The time for half measures may well be over. The internet era has unleashed a dizzying array of tactics for modern resistance, from rapid response protests to instant petitions. Each of these should be utilized to the fullest extent possible, and the larger movement will grow by being continuously open to new tactics and technology for resistance. But transforming our country will require more than the tactics of advocacy. It will likely require mass demonstrations, on levels previously inconceivable. Communities of resistance, working full time, to protect our neighbors. Divestment, from all institutions that fund human oppression. And a decentralized network of nonviolent civil disobedience. Across oceans, cultures, borders and wars, humanity will have to rise for our most basic rights.
There is a great deal to be done. The immensity threatens to overwhelm my senses. But then I take a deep breathe. Many deep breaths. And remember that this had to happen. This ugly system had to finally manifest itself in this ugliness. This racist system had to finally manifest itself in this racism. This deadly system had to finally manifest itself in this march toward war. Some have always known that this is who we are. That this is who our power structure is. Now a great many of us know. Now we can get to the real work, of mass resistance. The work of dismantling systems of violence. The work of rebuilding communities. The work of restoring ecologies. The work of communication and trade and trust and exchange and the protection of all that is sacred. Of interdependence. This is the future we must build. It seems that first, we must face the fires of a regime exposed. Just as our ancestors did.

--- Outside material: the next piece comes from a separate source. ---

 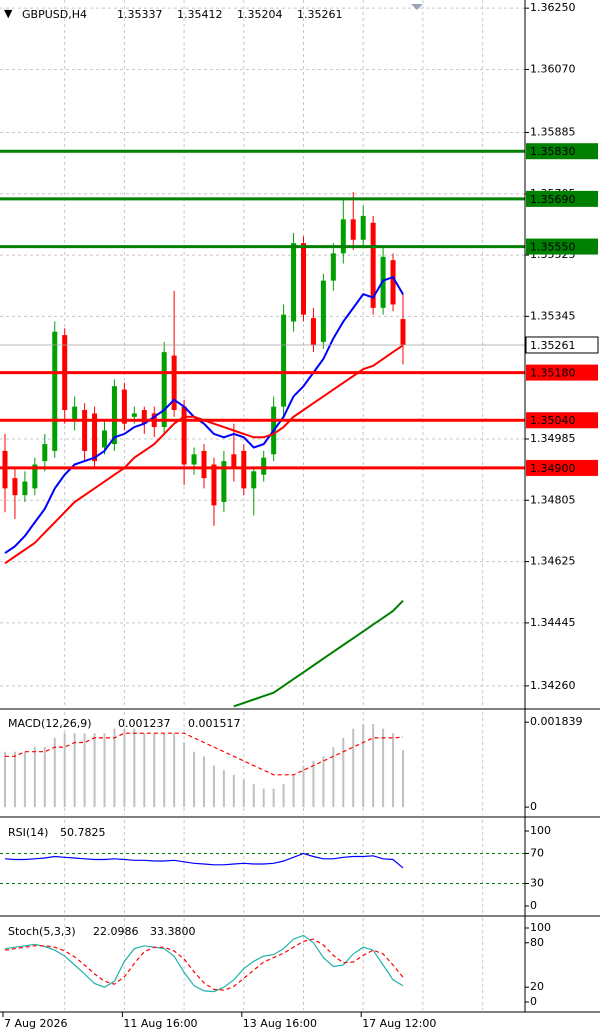 I want to click on level-label: 1.35830, so click(x=553, y=152).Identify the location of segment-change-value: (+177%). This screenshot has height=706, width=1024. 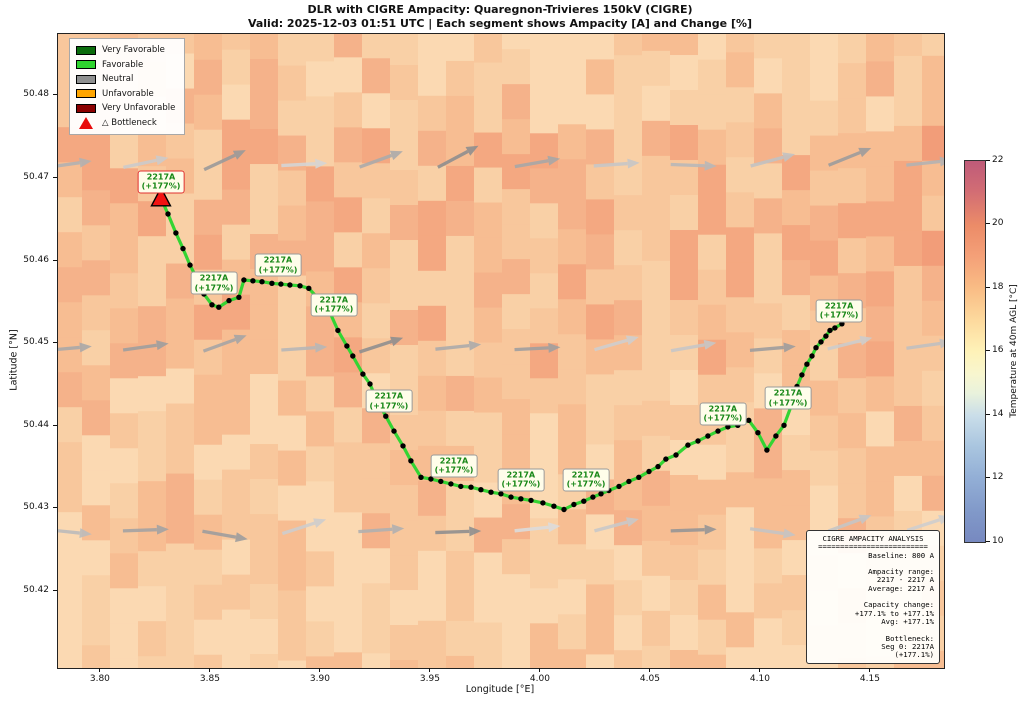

It is okay to be afraid. I am afraid. But we must find within ourselves all remnants of courage. We must add air to those coals, and flame them to a roaring fire. This is the work of our lives. It will happen in small ways — within a cabin, or a child’s mind. And it will happen in large ways. We must be here for it all. To stand for what is right and just. To bear witness to all that is not. We will falter and find frustration. But we will persevere. And we will work to protect all that demands it. I love you all. The future is for the living, and the earth is on our side.